# First disaster



## tf bbq (Jun 19, 2008)

Need some help trying to figure out my new smoker which is an SNP I got for Father's day. This is my first smoker not blessed with a whole lot of home made engineering. Maybe MODS will be up my alley. More importantly the snp also portable. 

I did chicken and ribs at the same time. I was hoping I with that much space would be able to run both simultaneous. The chicken turned out great but the ribs were a little under done and I had to finish them in the oven. I don't think I will be able to do both at the same time on the same racks. Has anybody done both well? 

I think I might be able to do ribs and butt well together on an SNP. Any thoughts, advice? I think I underestimated the amount of times I was going to have open the lid for chicken and the amount of heat loss for ribs.

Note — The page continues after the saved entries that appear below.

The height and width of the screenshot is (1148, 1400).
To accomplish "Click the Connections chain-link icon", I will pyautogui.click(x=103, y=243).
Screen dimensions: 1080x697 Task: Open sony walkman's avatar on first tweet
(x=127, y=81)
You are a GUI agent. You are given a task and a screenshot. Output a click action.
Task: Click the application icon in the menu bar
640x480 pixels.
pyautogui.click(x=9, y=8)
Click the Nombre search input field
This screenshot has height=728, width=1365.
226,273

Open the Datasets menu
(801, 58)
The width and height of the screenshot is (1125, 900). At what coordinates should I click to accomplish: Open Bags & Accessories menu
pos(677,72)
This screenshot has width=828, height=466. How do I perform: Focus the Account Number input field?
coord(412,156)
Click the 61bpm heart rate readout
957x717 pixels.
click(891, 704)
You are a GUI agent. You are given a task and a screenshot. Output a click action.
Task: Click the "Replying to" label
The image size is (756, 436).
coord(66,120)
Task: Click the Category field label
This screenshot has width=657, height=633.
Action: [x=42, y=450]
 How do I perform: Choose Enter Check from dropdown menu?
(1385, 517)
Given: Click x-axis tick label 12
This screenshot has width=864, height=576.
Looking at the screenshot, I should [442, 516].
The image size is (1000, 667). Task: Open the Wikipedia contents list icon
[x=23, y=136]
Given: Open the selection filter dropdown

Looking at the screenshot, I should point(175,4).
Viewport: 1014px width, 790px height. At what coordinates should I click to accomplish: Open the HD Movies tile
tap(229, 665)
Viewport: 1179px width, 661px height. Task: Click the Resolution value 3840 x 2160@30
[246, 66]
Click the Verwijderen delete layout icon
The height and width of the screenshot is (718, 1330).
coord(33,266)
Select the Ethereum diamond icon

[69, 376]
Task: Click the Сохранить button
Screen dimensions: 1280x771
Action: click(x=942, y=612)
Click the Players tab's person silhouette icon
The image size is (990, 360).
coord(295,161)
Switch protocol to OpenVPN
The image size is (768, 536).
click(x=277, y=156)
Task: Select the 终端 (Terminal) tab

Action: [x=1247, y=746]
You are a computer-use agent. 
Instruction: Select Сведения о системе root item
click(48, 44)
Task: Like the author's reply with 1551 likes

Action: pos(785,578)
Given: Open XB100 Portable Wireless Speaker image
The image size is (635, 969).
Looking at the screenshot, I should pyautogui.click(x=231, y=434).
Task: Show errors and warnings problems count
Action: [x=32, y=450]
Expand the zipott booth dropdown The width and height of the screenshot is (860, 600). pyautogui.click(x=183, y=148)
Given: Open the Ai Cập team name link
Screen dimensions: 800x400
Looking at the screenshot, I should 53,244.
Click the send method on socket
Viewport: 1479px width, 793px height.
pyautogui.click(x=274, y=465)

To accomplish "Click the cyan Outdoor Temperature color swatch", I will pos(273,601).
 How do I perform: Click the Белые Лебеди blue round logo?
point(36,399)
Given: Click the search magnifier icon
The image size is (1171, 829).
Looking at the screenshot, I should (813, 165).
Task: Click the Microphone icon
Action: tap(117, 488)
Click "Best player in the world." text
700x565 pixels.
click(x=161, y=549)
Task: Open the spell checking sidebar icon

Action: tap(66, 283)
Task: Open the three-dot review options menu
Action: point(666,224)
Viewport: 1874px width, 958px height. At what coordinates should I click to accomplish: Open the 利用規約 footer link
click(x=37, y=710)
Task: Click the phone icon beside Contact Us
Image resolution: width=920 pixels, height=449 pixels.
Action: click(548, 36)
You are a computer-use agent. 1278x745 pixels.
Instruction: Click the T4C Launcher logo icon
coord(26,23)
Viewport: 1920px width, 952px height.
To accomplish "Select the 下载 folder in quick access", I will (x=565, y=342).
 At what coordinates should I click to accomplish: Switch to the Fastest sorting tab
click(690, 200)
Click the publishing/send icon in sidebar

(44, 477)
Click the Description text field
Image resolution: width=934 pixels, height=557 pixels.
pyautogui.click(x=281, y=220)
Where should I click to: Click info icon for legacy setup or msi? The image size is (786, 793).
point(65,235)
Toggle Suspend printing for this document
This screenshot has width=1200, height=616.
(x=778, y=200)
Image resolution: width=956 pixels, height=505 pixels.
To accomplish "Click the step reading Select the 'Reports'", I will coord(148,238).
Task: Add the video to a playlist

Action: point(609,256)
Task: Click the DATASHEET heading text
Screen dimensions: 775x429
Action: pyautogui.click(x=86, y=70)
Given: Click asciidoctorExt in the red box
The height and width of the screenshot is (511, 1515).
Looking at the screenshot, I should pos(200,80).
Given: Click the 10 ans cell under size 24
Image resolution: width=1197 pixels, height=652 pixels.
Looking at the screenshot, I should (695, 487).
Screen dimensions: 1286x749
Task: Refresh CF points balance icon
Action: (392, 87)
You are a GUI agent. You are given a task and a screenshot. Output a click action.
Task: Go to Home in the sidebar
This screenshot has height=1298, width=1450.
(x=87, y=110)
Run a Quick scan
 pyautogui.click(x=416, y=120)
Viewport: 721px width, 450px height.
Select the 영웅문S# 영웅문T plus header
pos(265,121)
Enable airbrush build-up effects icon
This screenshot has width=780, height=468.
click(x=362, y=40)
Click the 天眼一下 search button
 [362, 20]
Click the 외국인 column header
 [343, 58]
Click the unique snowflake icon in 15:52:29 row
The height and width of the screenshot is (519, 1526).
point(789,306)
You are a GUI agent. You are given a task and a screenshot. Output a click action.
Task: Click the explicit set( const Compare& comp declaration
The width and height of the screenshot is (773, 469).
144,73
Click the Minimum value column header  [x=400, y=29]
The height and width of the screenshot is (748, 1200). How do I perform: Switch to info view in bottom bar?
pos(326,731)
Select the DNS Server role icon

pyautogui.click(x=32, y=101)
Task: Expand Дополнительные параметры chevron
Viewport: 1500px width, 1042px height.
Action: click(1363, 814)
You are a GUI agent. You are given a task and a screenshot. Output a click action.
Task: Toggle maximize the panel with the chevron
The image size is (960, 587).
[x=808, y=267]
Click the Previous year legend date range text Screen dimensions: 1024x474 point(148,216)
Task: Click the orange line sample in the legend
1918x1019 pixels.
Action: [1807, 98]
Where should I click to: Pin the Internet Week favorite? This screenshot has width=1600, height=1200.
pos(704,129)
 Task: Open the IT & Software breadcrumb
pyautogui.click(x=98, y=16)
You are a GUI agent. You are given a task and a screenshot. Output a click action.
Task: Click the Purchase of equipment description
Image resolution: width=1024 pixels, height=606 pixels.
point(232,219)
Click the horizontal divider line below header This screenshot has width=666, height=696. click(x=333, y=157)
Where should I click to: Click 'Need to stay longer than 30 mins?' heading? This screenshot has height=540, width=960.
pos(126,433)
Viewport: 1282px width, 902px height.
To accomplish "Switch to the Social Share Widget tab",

I only ran hickory and charcoal in the fire box and left the chamber free of charcoal or wood. My grate in my firebox is now the shape of the fire box. I flipped it over, I will see if it goes back the other way.

I was only wanting to have smoke on my meat. This was my first attempt at indirect smoke cooking. I can clearly see I will have to put wood and charcoal in the main chamber to cook ribs and butt. Or I will have to get a smoker with a bigger thicker firebox. 

I have been reading all over the forums about baffles and plates. What is the function of a baffle. I think one could be constructed quite easily. I would like to know what they are going to do for me. I have seen a description I have understood yet.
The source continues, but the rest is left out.